Ambiente

Genova, la tragedia di un paese schiavo di un presente in putrefazione

14 Agosto 2018

La tragedia di Genova è la tragedia di un paese intero, il crollo crudele dell’illusione che si possa sopravvivere in eterno vivacchiando, rinviando, non decidendo e accontentandosi al massimo di fare propaganda. L’abbiamo vista all’opera anche oggi, mentre le ceneri del Ponte Morandi erano ancora fumanti e il conto dei morti si aggiornava al rialzo di minuto in minuto, in bocca a politicanti di lotta e di governo pronti a rivendicare la “buona notizia” di un pugno di migranti che non arriveranno in Italia: manco fossero stati dei migranti a sabotare il viadotto genovese.

Lasciamo stare Salvini, lasciamo al loro destino tutti i politici che, da ogni parte, pensano che decine di morti e una tragedia immane siano l’occasione per uno zerovirgola di consenso. Stanno purtroppo da tutte le parti: a loro e ai loro elettori non possiamo avere niente da dire, servirebbe una mediazione culturale che per una volta rifiutiamo preventivamente.

Pensiamo, invece, al drammatico insegnamento di questa storia, e a chi ha avuto, ha e avrà voglia di capire prima, provando a evitare lacrime evitabili, dopo. La storia del Ponte Morandi è in fondo la storia di un paese che da troppi anni preferisce assecondare rabbie e interessi e veti di piccoli gruppi, piuttosto che prendere per le corna il toro del proprio invecchiamento, della propria obsolescenza, del proprio drammatico bisogno di investimenti.

Solo che gli investimenti costano: e richiedono che le tasse si paghino, tutti, e che si decida quali sono le priorità. Forse mettere mano a infrastrutture pericolanti – e su cui l’allarme degli esperti grava da tempo – è una priorità: ma se lo è, è necessario dirlo, e spiegare che il sacrificio di qualcuno serve al bene di molto. Anche i lavori di manutenzione e rinnovamento costano, in termini di qualità della vita di chi li “subisce”. E quindi? La politica vera non ha paura di dirlo. E poi di farlo.

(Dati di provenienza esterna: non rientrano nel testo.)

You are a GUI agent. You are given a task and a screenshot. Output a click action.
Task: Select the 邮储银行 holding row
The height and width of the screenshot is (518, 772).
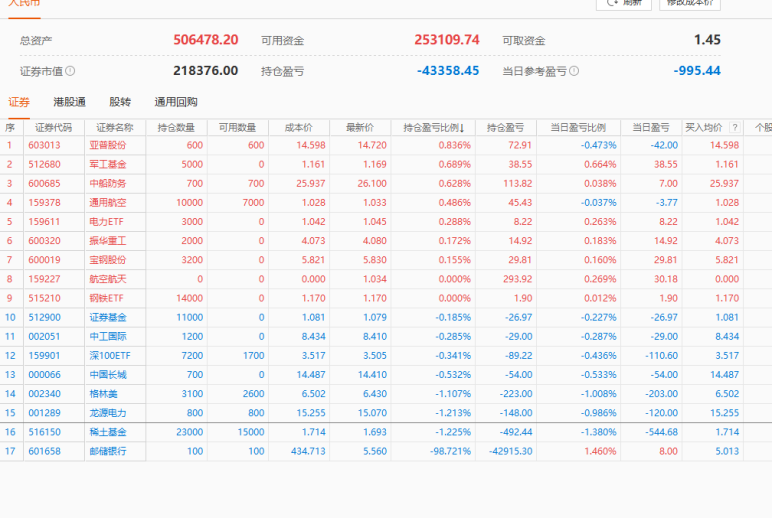pos(386,451)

Quanto costa? Ditecelo. Non sono solo i miliardi che servono, il problema. Sono, molto di più, i punti di consenso. Siamo, in fondo, all’assenza della sfida lanciata da quelli che chiamiamo “populismi”. Che raccontano soluzioni semplici come se i problemi non fossero complessi. I problemi però sono complessi, e troppi decenni di populismi temperati e vagamente pudichi ci hanno consegnato a un eterno presente di populismi espliciti e orgogliosi.

Serve rompere il circolo. Serve parlare parole di verità senza arroganza. Servono imprenditori che, invece di stare tutto il giorno su giornali letti dai loro amici a spiegare i pericoli del populismo, dopo aver omaggiato per decenni Berlusconi, mettano mano al portafoglio per sostenere una politica popolare e realista. Serve il coraggio del lungo periodo in un tempo schiavo del presente in putrefazione.
Serve chi conosca le strade, chi entri nei bar e racconti la verità senza il piedistallo di una cattedra, serva chi spieghi, credibilmente, quando sono pericolanti certi ponti: a chi li percorre tutti i giorni, per guadagnare mille euro al mese, o a chi, meno fortunato, è costretto a dormirci sotto.